(Word and element location entries)
## Start
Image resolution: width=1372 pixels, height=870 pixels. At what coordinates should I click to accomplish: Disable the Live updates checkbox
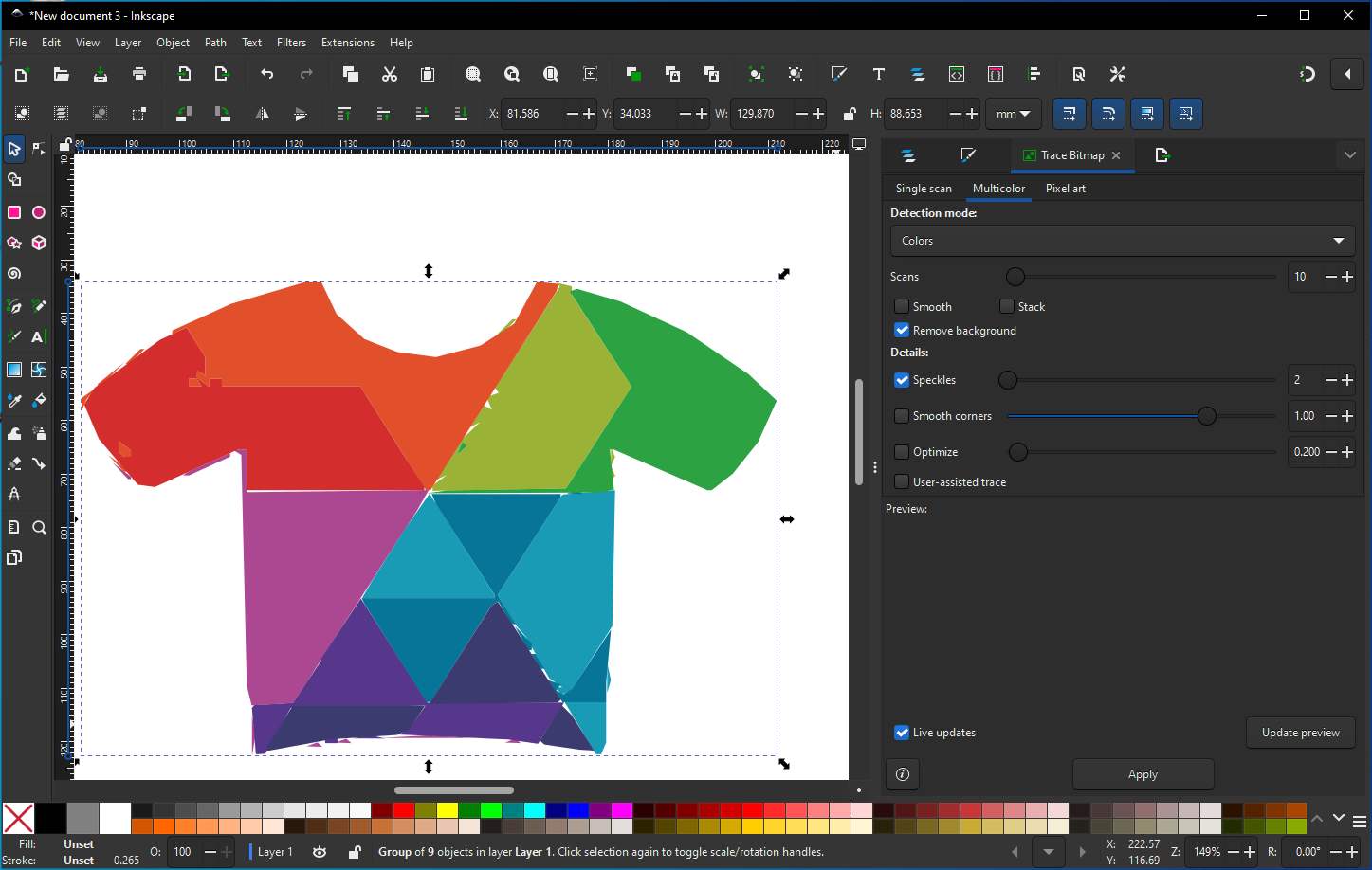(x=902, y=732)
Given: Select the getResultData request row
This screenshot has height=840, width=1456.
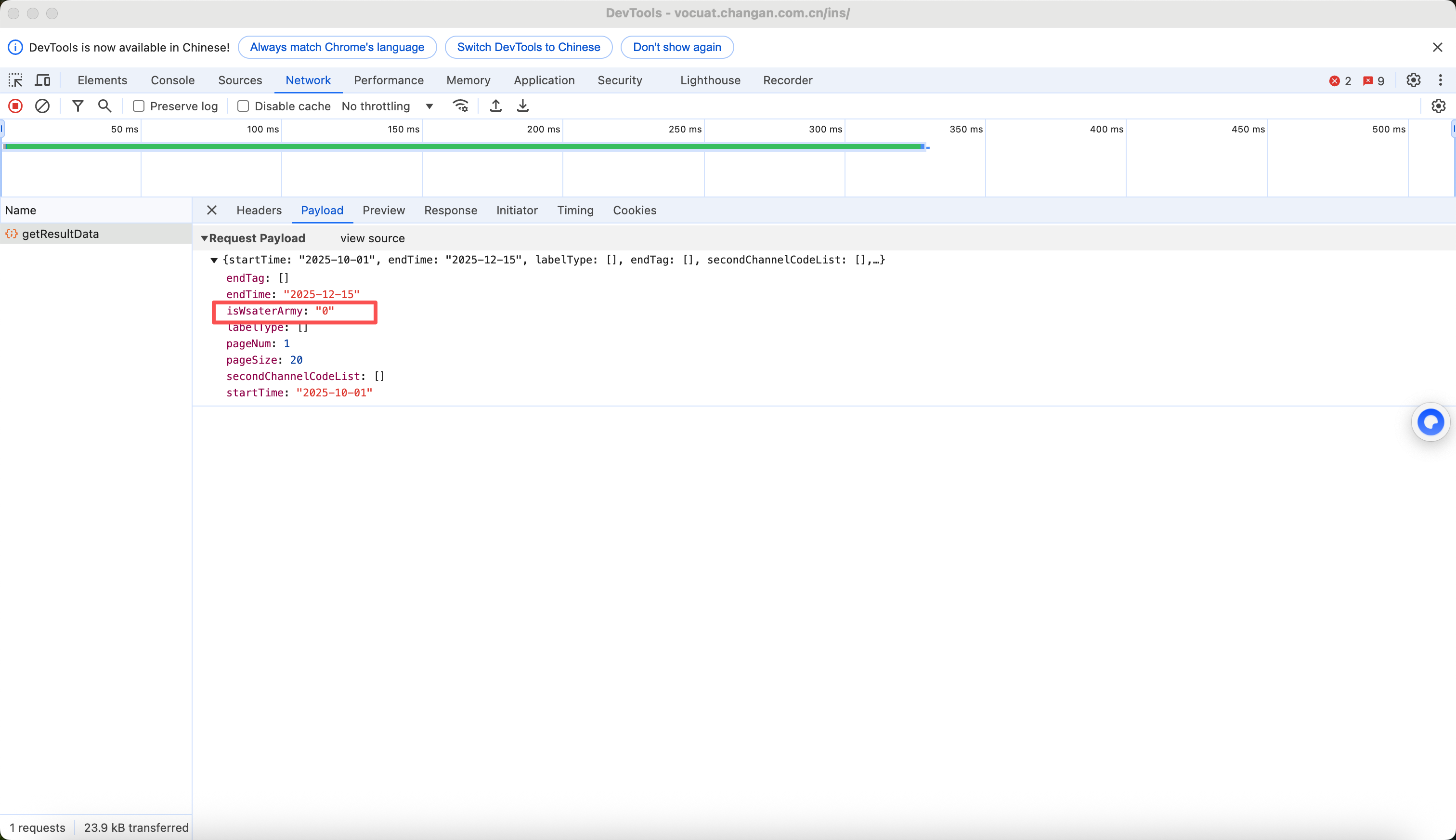Looking at the screenshot, I should (x=61, y=234).
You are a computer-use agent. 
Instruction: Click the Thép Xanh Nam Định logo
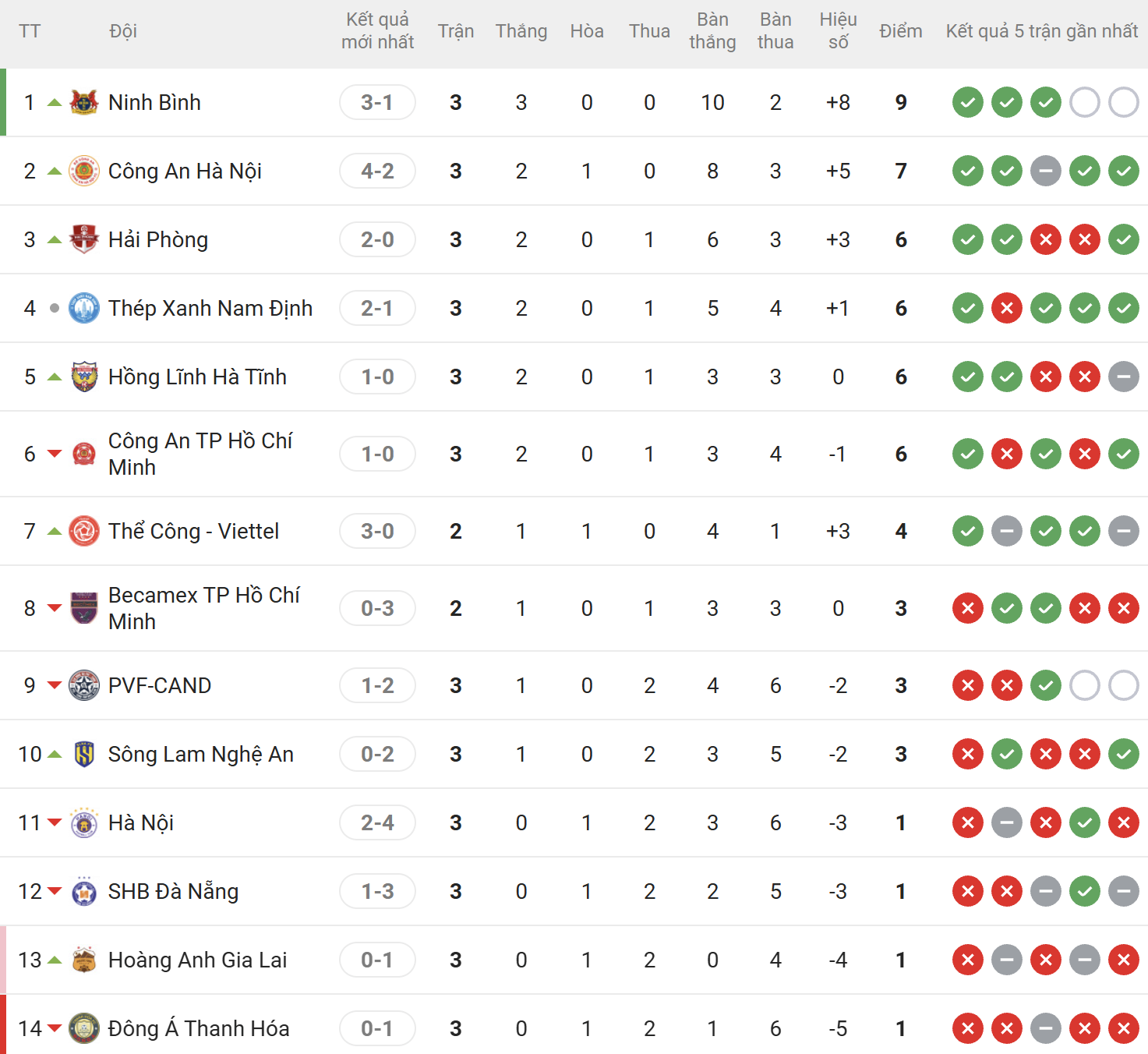pos(84,308)
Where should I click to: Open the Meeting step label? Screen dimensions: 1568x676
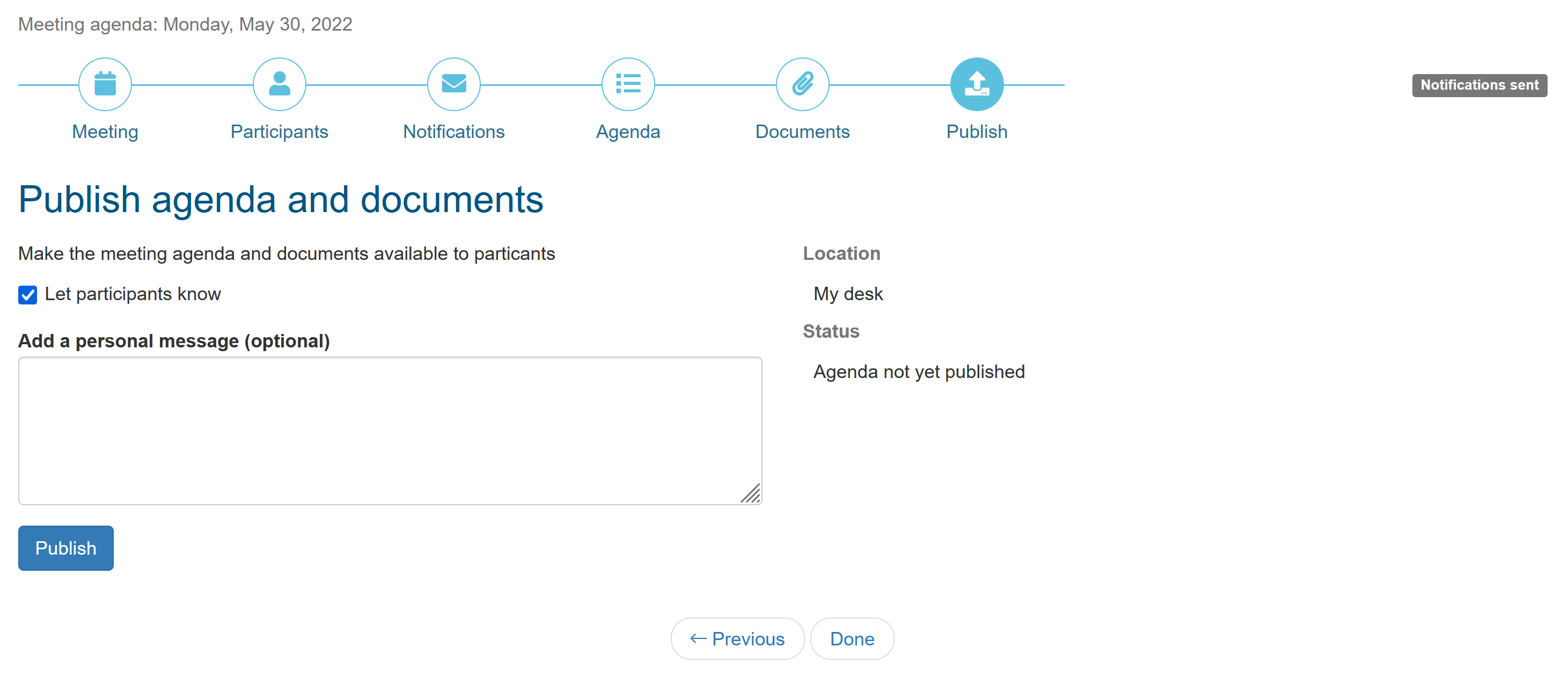click(x=105, y=132)
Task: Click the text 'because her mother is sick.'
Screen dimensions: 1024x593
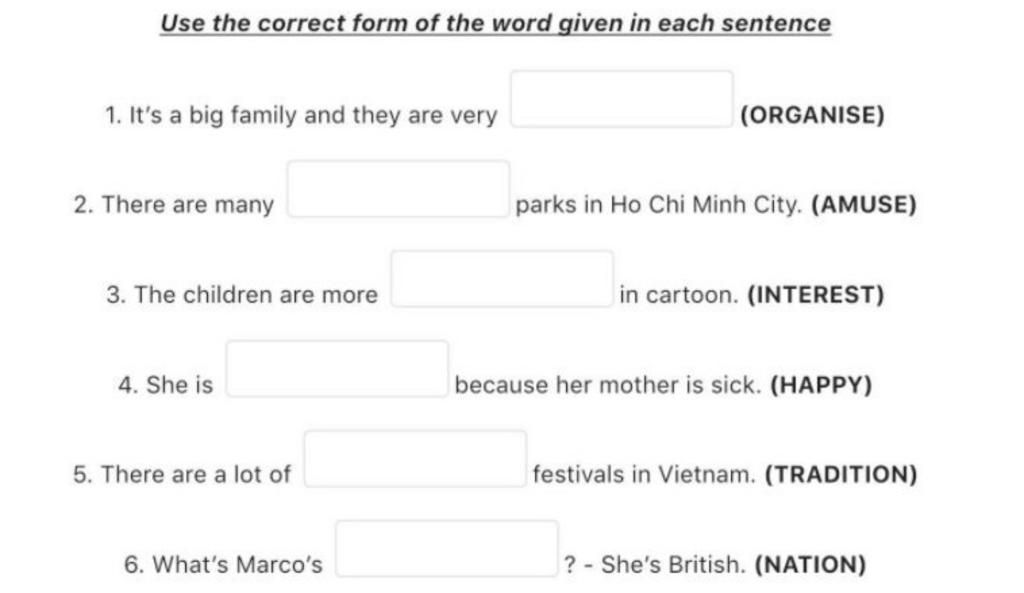Action: (608, 385)
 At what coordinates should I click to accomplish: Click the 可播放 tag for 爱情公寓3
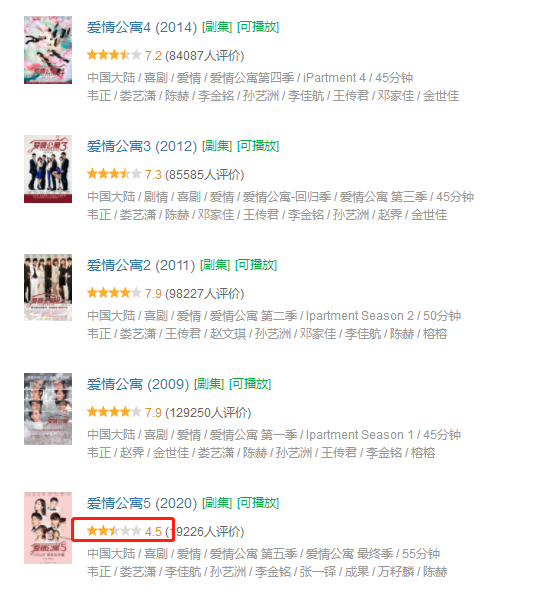coord(258,146)
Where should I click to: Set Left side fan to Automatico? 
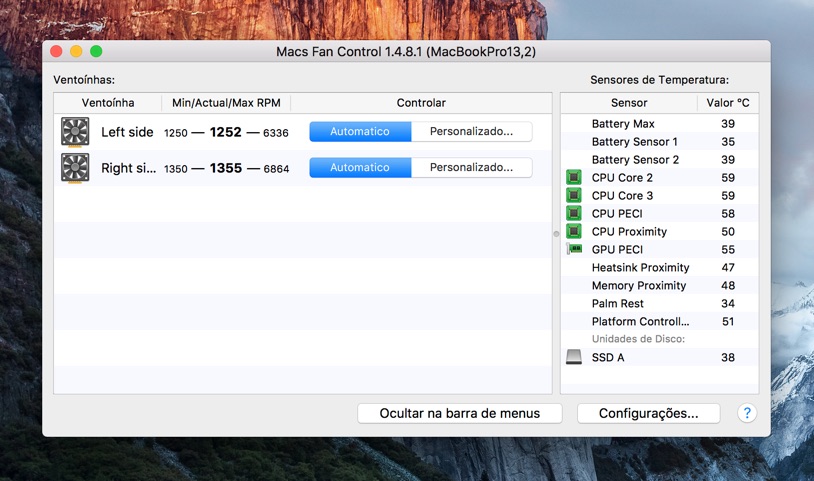point(360,132)
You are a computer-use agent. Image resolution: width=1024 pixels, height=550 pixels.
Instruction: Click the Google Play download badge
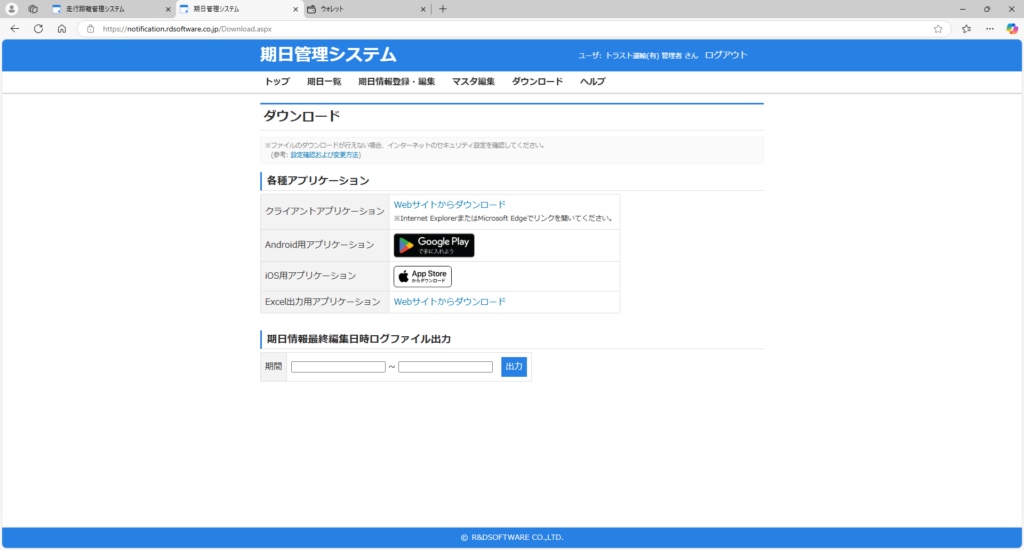433,245
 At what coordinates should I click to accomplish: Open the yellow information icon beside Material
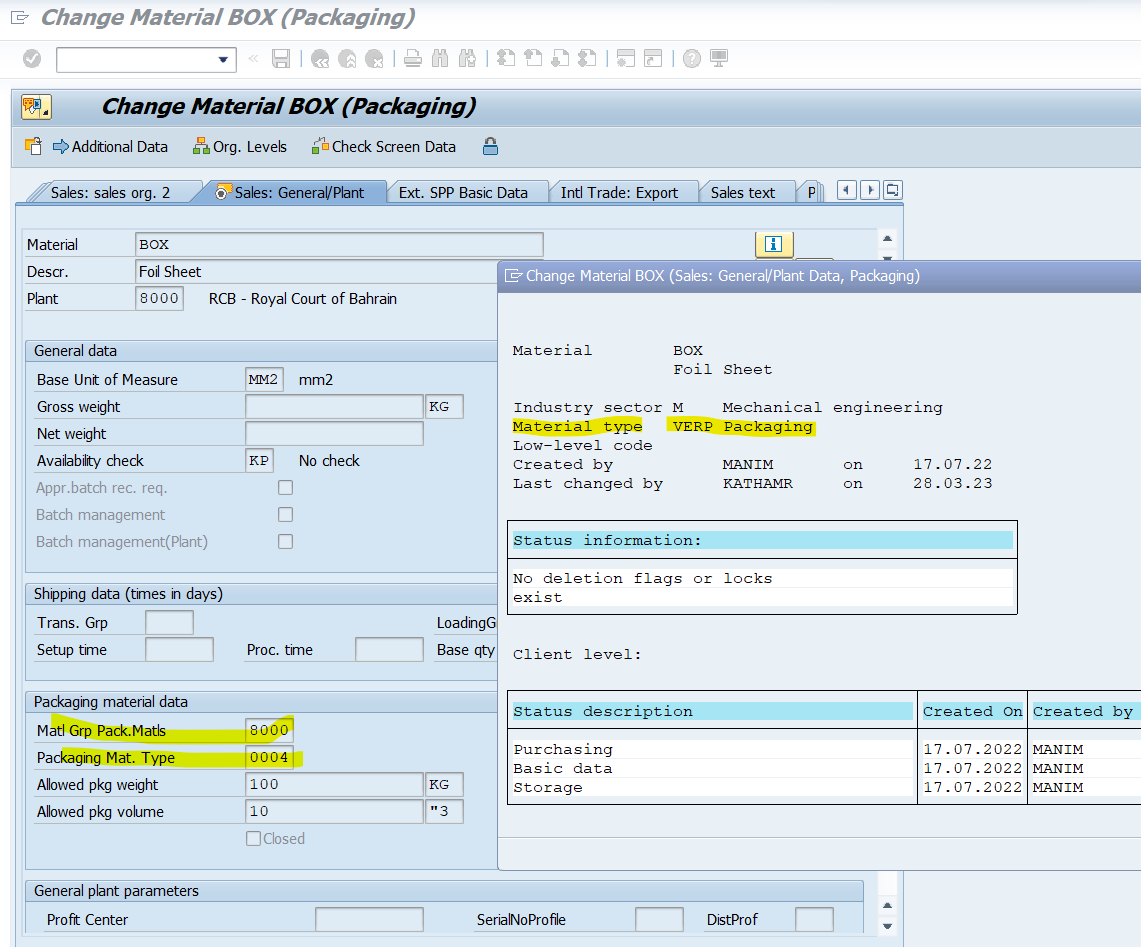click(774, 244)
## End
(PROBLEM) Repeat every line of the entries above word for word, including the answers, and leave out the pictures.

(TASK ANSWER)
Image resolution: width=1372 pixels, height=870 pixels. At what coordinates should I click to accomplish: Disable the Live updates checkbox
(x=902, y=732)
Given: Select the getResultData request row
This screenshot has height=840, width=1456.
Looking at the screenshot, I should (x=61, y=234).
You are a computer-use agent. 
Instruction: Click the Thép Xanh Nam Định logo
pos(84,308)
Where should I click to: Open the Meeting step label? Screen dimensions: 1568x676
click(x=105, y=132)
Task: Click the text 'because her mother is sick.'
Screen dimensions: 1024x593
Action: (608, 385)
 At what coordinates should I click to accomplish: Click the 可播放 tag for 爱情公寓3
coord(258,146)
Where should I click to: Set Left side fan to Automatico? 
point(360,132)
You are a computer-use agent. Image resolution: width=1024 pixels, height=550 pixels.
Instruction: Click the Google Play download badge
433,245
 At what coordinates should I click to accomplish: Open the yellow information icon beside Material
click(774, 244)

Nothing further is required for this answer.